That sinking feeling

Well, it’s back,. That weird, gross, cold feeling that I talked about before.

I feel like I swallowed a snowball and the coldness of it is spreading through my body as it melts. I have turned the heat up in my room and yet I still feel cold as fuck. My right hand in particular feels like it has its own personal draft forever aimed at it.

Is this how skinny people feel all the time? Fuck.

I feel emotionally cold too. Like I have been stranded on an ice floe and pushed out to sea, I feel very alone and abandoned and isolated, and to be honest, I could really go for some serious snuggles right about now.

Anything to get some warmth into me, and remind me that I am human.

I don’t really want to be sitting here writing this. I don’t even wish I was playing video games instead. What I really want to do right now is crank the thermostat all the way up and then get into bed, pull everything warm I own on top of me, and hibernate.

Wake me up for my birthday on May 19. It will be spring by then.


Bought a game this morning, one called Endless Space 2. I got it thinking it would be a space empire game like those in the Master of Orion series that I loved so much.

Instead, what I got was an incredibly complicated space empire simulator where the “beginner” tutorial bambarded me with so much information, and with such a strange and alienating interface, that I just shut down and quit the game and am now in the process of returning it.

Perhaps, were I feeling better, I might have made the learning curve and been fine with it all. Conversely, if the tutorial had been better designed to give you the information you need more slowly and in a more linear fashion, adding complexity bit by bit, instead of throwing it at me in enormous wads, I might not be returning the goddamned thing.

Oh well. I am sure I will find something else to play.

Even though I am still playing Fallout New Vegas (heavily modded) and recently started playing Fallout 3 (its prequel, and as yet only slightly modded).

What can I say, I am a gamer who is hungry for something new,. Something unlike the two Fallout games. Something low impact and fun, without a heavy duty plotline.

If I had more money to spend,I would get Borderlands 3. I have and have played through every other game in the series, and I am super eager to play the latest one, which came out earlier this year,.

But it’s $40, and that’s more than I can spare given the need to buy presents this month.

But who knows. If I get ahead of my monthly expenses by enough, maybe there will be room for it.

Or maybe I will stumble across something completely unexpected and wonderful.

Anything is possible in this season of sales.

More after the break.


And I am back after a tasty but not quite satisfying KFC meal.

I feel a little better now than I did before I ate. I still feel cold on both levels and I still want to hibernate forever, but the cold doesn’t cut quite all the way to the bone any more, or at least, not all the time.

Baby steps, and all that.

The fact that I still feel bad despite having eaten suggests that while blood sugar might be a factor, it’s definitely not the only one.
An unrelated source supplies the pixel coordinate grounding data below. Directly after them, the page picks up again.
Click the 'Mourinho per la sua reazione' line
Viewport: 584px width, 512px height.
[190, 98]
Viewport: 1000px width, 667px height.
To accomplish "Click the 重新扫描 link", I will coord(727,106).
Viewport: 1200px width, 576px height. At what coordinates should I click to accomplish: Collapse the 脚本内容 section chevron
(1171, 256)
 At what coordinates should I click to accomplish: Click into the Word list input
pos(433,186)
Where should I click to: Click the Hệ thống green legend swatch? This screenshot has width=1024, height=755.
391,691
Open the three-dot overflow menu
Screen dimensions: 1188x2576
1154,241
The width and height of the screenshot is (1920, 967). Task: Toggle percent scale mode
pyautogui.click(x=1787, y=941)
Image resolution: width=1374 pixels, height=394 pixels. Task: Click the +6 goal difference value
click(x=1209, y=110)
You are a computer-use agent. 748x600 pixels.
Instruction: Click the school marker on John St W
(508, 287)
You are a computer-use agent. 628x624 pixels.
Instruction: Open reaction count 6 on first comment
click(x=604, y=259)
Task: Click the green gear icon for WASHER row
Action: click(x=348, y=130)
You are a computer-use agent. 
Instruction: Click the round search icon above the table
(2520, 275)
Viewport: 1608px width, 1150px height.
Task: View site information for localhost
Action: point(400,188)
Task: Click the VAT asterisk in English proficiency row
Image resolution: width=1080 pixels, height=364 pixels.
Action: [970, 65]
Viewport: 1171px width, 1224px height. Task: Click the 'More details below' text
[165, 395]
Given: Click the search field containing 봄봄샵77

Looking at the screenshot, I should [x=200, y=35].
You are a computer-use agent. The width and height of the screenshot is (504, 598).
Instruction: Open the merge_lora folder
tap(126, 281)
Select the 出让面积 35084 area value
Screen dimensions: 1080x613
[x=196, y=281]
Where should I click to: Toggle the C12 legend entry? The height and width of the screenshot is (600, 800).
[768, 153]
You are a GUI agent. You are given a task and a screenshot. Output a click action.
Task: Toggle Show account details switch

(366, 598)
Which raises the possibility that it’s something viral. Or bacterial. Or amoebal. Or…. you get the idea. Something infectious.

Or it could be a sign that something has seriously gone wrong in my body. One of those things I have been helplessly waiting for because I know I don’t keep good care of myself and yet I seem to be powerless to change that.

Logically speaking, the only way that can end is my getting too sick to ignore. It’s already happened twice : first with the pneumonia, then with the massive infection on my leg. Both of those should ave been scary enough to get me to change.

And they were. For a while. But with no further reinforcement, the old patterns came back, and now I live as if those dire events never happened.

So clearly the only thing that will stop my sliding into the pit of oblivion is if something even more drastic goes wrong. The sort of thing that lands me in the hospital, possibly permanently. The sort of thing that takes the choice out of my hands.

Because clearly, what the real problem here is that I can’t take care of myself. And that’s a harsh thing to face bout oneself. I am not capable of doing the things I need to do to stay healthy, and so left yo my own devices, I am going to crash and burn in a way that, to the outside world, will look extremely preventable.

But it isn’t. Depression gets in the way. Of everything.

The worst part of realizing that I am not capable of caring for myself is that I have no idea what to do with that information. As far as I know, there’s no place I can go to and say “I cannot care for myself properly. I need a real adult to look after me. ”

Life does not work that way. Especially for highly articulate and intelligent males who seem like they are perfectly capable of taking care of myself.

Story of my life, really. I don’t get ghelp because I don’t seem like I need help. I am intelligent and confident and seem very self-possessed and capable.

But on the inside, I’m a frozen starving orphan abandoned in the dead of night during the heart of the winter, and all I really want is for something to open the door for me to go someplace where I will be warm and healthy and loved.

But all the doors are locked and I am too timid to knock.

Guess I’ll just die, then.

I will talk to you nice people again tomorrow.